→ Reading passage

+===+

Closed ryancoe closed 3 years ago
@ryancoe If you are interested in entire datasets I'd recommend that you download the entire source file from S3: s3://nrel-pds-nsrdb/v3/nsrdb_2018.h5
Our HSDS service doesn't have the bandwidth to extract an entire dataset with is ~71 GB.
Thanks @MRossol! I was new to AWS, but found the following to work fine (posting here in case someone else finds it useful):
aws s3 ls s3://nrel-pds-nsrdb/v3/puerto_rico/ --no-sign-request --human-readable
aws s3 cp s3://nrel-pds-nsrdb/v3/puerto_rico/nsrdb_puerto_rico_2017.h5 --no-sign-request ~/Downloads/
One further question if you don't mind: It appears the full h5
files (e.g., s3://nrel-pds-nsrdb/v3/nsrdb_1998.h
) are actually ~1.5 TB. I guess what I was really hoping to do with my original question was download a subset of the data I'm interested in using rex
(probably via the Python interface) and save that as an h5
file. I believe this might go something like:
from rex import NSRDBX
nsrdb_file = '/nrel/nsrdb/v3/nsrdb_2018.h5'
with NSRDBX(nsrdb_file, hsds=True) as f:
ghi = f.get_region_df('ghi', 'California') # this puts the data in memory as a Pandas DataFrame
ghi.to_netcdf('savepath.h5') # this is the part that I'm missing
# alternatively, it would be nice to just directly save the data to disk without putting the whole thing in memory
f.get_region_df('ghi', 'California').to_netcdf('savepath.h5') # something like this?

+===+

→ Given data
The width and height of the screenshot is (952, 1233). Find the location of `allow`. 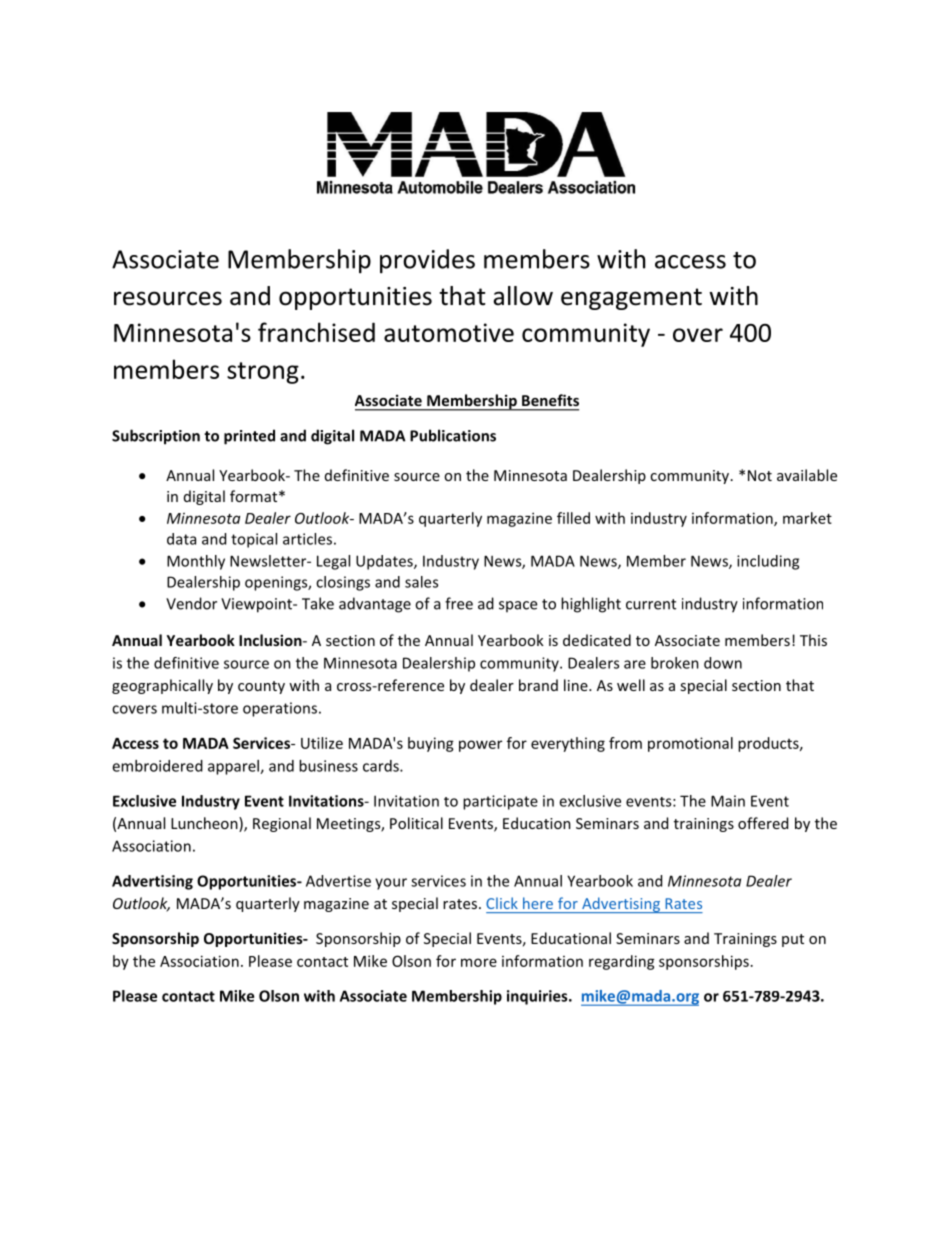

allow is located at coordinates (523, 296).
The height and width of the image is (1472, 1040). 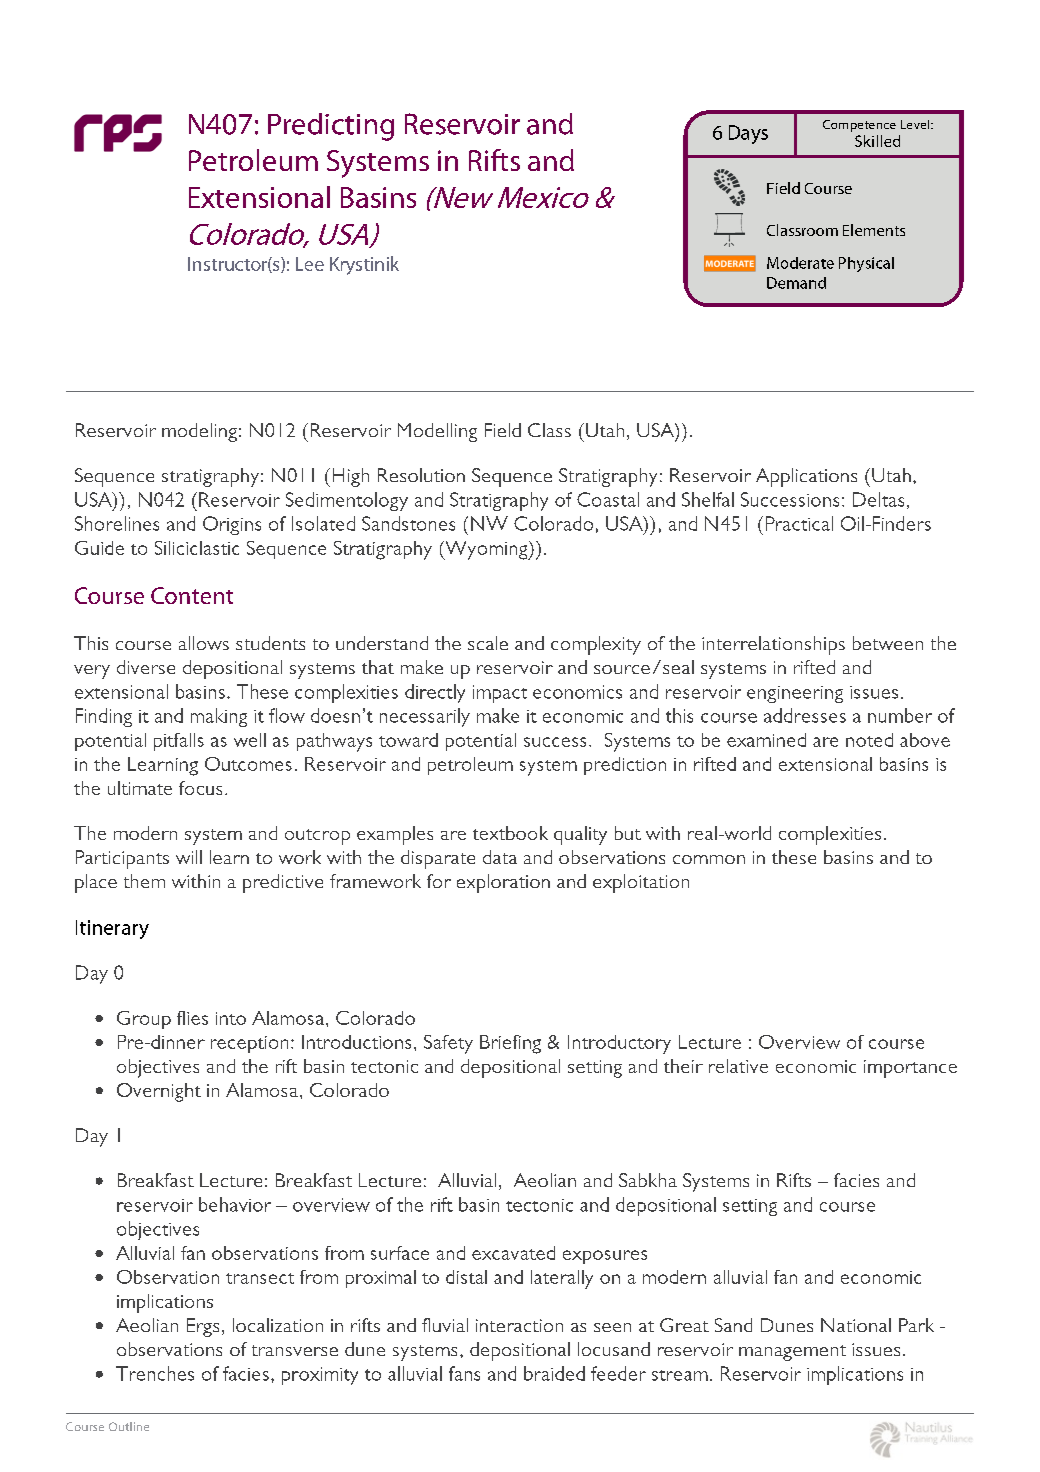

+===+

→ What is asked
A – In the thread about downloading NSRDB data, why does the HSDS service not handle extracting an entire dataset?
B – Write the next part of the thread about downloading NSRDB data, starting after its final line of code.

→ The responses
A – It doesn't have the bandwidth to extract an entire dataset of about 71 GB.

B –
@ryancoe, do you need all of the variables for the given region or just 1? If it's just one, we normally just dump the table produced by get_region_df
to a .csv file. If you would like all of the variables (or a subset of them) I can try to find time to add in a new method to dump a region to a new .h5 file.
@MRossol - Thanks very much for you quick reply and help! I think that I only want a subset of the variables, so if it is easy to create a method for dumping that to an h5
, that'd be really cool!
@ryancoe see v0.2.39 specifically the new save_region module
Here is the test for an example of how to implement it: https://github.com/NREL/rex/blob/ecaca4cc311a1410fcece785c075a3362d64a6e8/tests/test_resource_extraction.py#L752-L753
@MRossol - First off, thanks so much for your help with this, I really appreciate it! I tried running the following based on your test. I hope that I'm not missing something silly, but that's definitely a possibility.
from rex import WindX
import os
import tempfile
region = 'Providence'
region_col = 'county'
datasets = ['windspeed_100m', None, ['windspeed_100m']]
wtk_file = '/nrel/wtk/conus/wtk_conus_2014.h5'
with WindX(wtk_file, hsds=True) as f:
for dset in datasets:
print(dset)
with tempfile.TemporaryDirectory() as td:
out_path = os.path.join(td, 'test.h5')
try:
f.save_region(out_path, region, datasets=None,
region_col=region_col)
except Exception as e:
print(e)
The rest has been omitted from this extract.